Bei einem Schusswechsel in einer Schule im US-Bundesstaat Tennessee hat die Polizei einen bewaffneten Schüler erschossen. Wie die Ermittlungsbehörden des Südstaats mitteilten, wurde die Polizei am Montagnachmittag (Ortszeit) wegen eines „womöglich mit einer Schusswaffe Bewaffneten“ zur Austin-East Magnet High School in der Stadt Knoxville gerufen. Die Beamten machten den Verdächtigen dann in einer Toilette der Schule ausfindig.

„Sie haben ihn zum Herauskommen aufgefordert, er hat sich aber geweigert, Folge zu leisten“, erklärten die Ermittlungsbehörden. Als die Beamten die Toilette betreten hätten, habe der Verdächtige auf sie geschossen und einen Polizisten verletzt. Ein Beamter habe zurückgeschossen und den Verdächtigen erschossen.

„Die Person wurde vor Ort für tot erklärt und inzwischen als Schüler identifiziert“, erklärte das Tennessee Bureau of Investigation. Der nicht lebensgefährlich verletzte Polizist wurde in ein Krankenhaus gebracht. Die genauen Hintergründe des Vorfalls blieben zunächst unklar.

Die Polizei hatte zunächst von einem Schusswaffenangriff mit mehreren Verletzten in der Schule gesprochen. Das Schulgebäude wurde evakuiert und gesichert, Anwohner wurden aufgerufen, die Gegend zu meiden.

Die USA werden immer wieder von tödlichen Schusswaffenangriffen in Schulen erschüttert.
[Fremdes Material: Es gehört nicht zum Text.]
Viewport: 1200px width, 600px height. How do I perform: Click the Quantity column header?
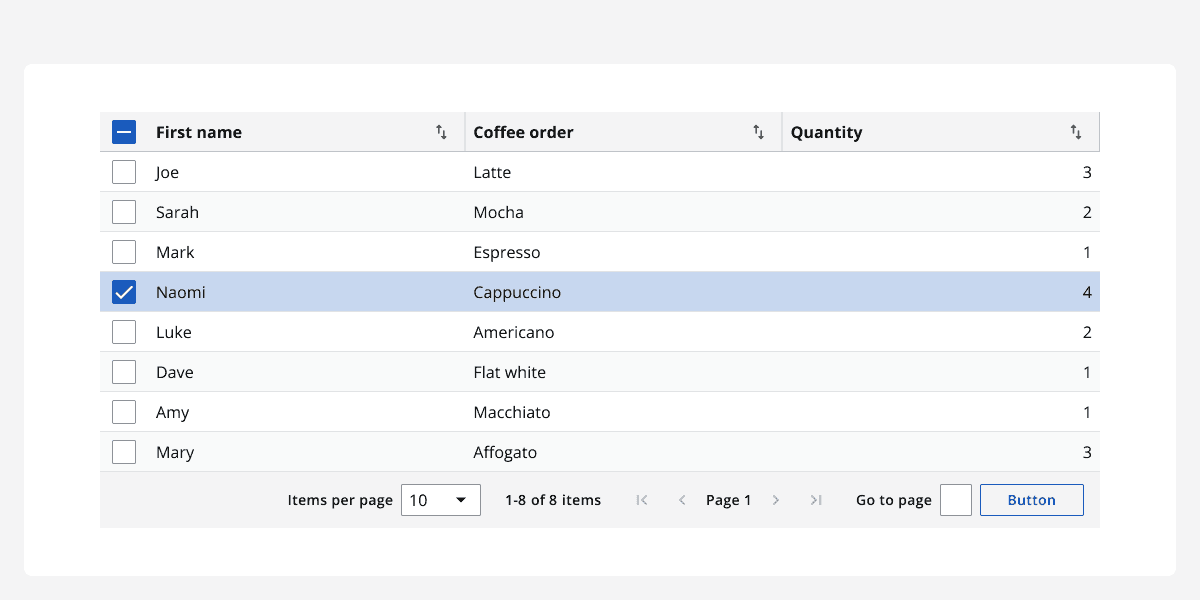click(x=826, y=131)
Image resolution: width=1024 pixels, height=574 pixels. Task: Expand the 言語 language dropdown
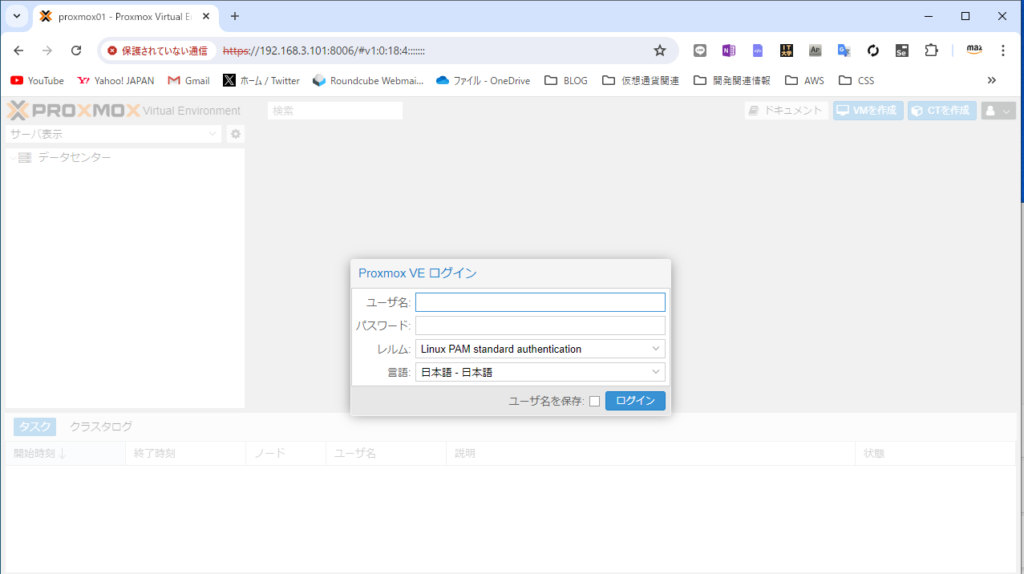(540, 372)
An der Columbine High School in Littleton im Bundesstaat Colorado hatten 1999 zwei Jugendliche zwölf Mitschüler und einen Lehrer erschossen. Danach nahmen sie sich das Leben.

US-Präsident Joe Biden hatte die Schusswaffengewalt in den Vereinigten Staaten erst in der vergangenen Woche als „Seuche“ und „Schandfleck“ für das Land bezeichnet. Er stellte mehrere Verordnungen zur Eindämmung der Schusswaffengewalt vor. So sollen striktere Regeln für sogenannte Geisterwaffen erlassen werden, die von den Nutzern selbst zusammengebaut werden können und keine Seriennummern haben. Neue Vorgaben sollen auch für aufgerüstete Pistolen gelten.

Biden rief zugleich den Kongress auf, per Gesetz weitergehende Maßnahmen zu ergreifen. Der Präsident verlangt unter anderem ein Verkaufsverbot für Sturmgewehre sowie umfassendere Hintergrundchecks für Waffenkäufer. Ob sich dafür im Kongress eine Mehrheit findet, ist allerdings höchst ungewiss. 

Vorstöße der Demokraten zur Verschärfung der Waffengesetze sind in den vergangenen Jahrzehnten immer wieder gescheitert. Die mächtige Waffenlobby NRA hat im Kongress viele Verbündete, vor allem bei den Republikanern.